Home » Blog » Glass sheet thickness and its applications
Posted on : 06-10-2020 Author : Anirbhan Mahapatra
Glass thickness defines the purpose that it will be used for. Glasses are used in many household items like in photo frames, furniture, interior decor, architecture and in many industrial and laboratory purposes.
1 ~ 1.25 mm : Thin flat piece of glass called microscope slide used to hold objects for examination under a microscope (cannot be tempered).
2 mm glass : Used in photo frames (cannot be tempered)
4 mm glass : Small cabinet door, insulated units, photo frames and small table tops.
5 mm glass : Small table tops, window glass, small bathroom shelves, Shower enclosures (tempered or laminated glass )
6 mm glass : Window glass, interior & exterior door pane, shelves, framed shower doors.
8 mm glass : Glass walls, Shower enclosures doors, shelves, table top glass and partitions.
10 mm glass : Glass walls, Shower enclosures doors, shelves, table tops and partitions.
12 mm glass : Glass doors for larger shower doors, larger shelves, dining and conference table tops, glass walls and partitions
16 mm glass : Glass floors, Very large table tops, very large shelves.
19 mm glass : Glass floors, Very large table tops, very large shelves.
Right thickness is essential for the application of your glass, the most important factor in choosing its thickness, always ask an expert if you are unaware of it, especially when you replacing furniture and shelf glass.
For example, a very small table can have 6 mm glass, a medium coffee table or a teapoy 8mm glass is advisable, when it comes to an ordinary dining table for 4 people we suggest 10mm glass, tables with more seating capacity like 6 or 8 then should go for 12 mm thickness. For a large conference table 16 mm glass can be chosen.

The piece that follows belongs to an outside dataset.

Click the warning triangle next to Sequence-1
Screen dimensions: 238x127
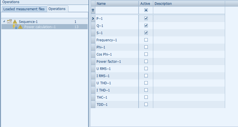coord(15,22)
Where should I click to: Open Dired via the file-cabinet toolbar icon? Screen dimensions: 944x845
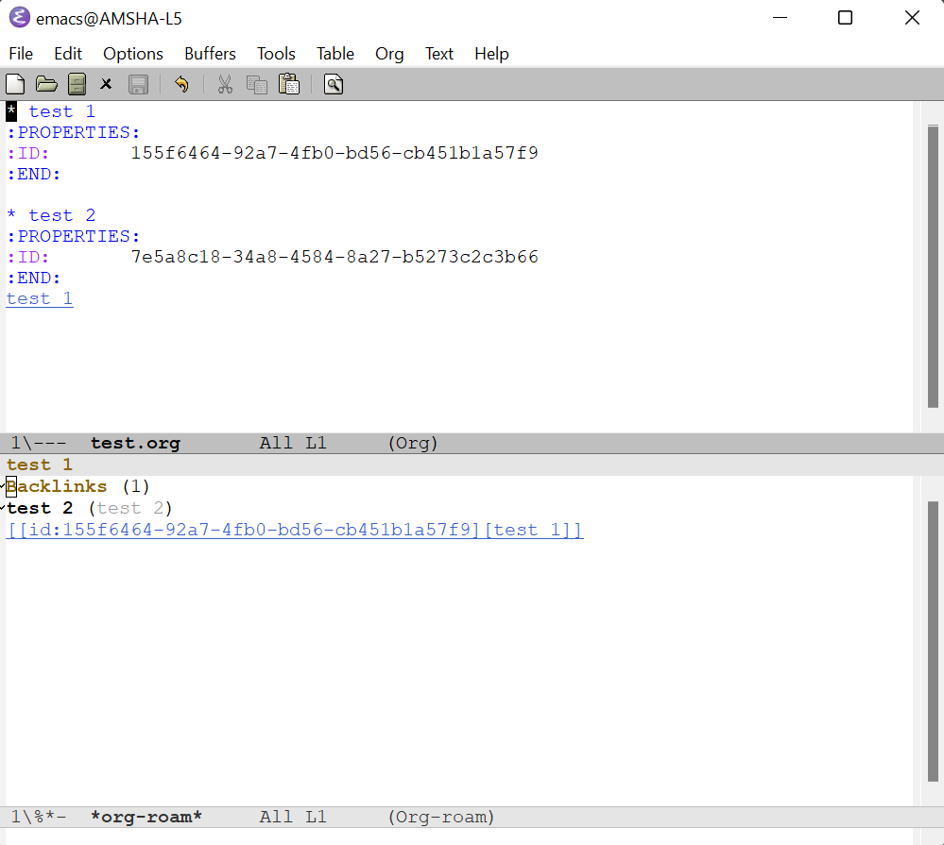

The glass strength is proportional to its thickness, more the thickness Tensile more strength. The capacity of a glass to resist a force tending to stretch it is called Tensile strength. The term is used to denote the force required to stretch a material to break and is known variously as 'breaking load' or 'tensile strength'. When glass is deflected, it has one face under compression and the other in tension. While the resistance of glass to compressive stress is extremely high, its resistance to tensile stress is significantly lower. The resistance to breakage on deflection is in the order of 40 MPa for annealed glass approximately 120 to 200 MPa for toughened glass.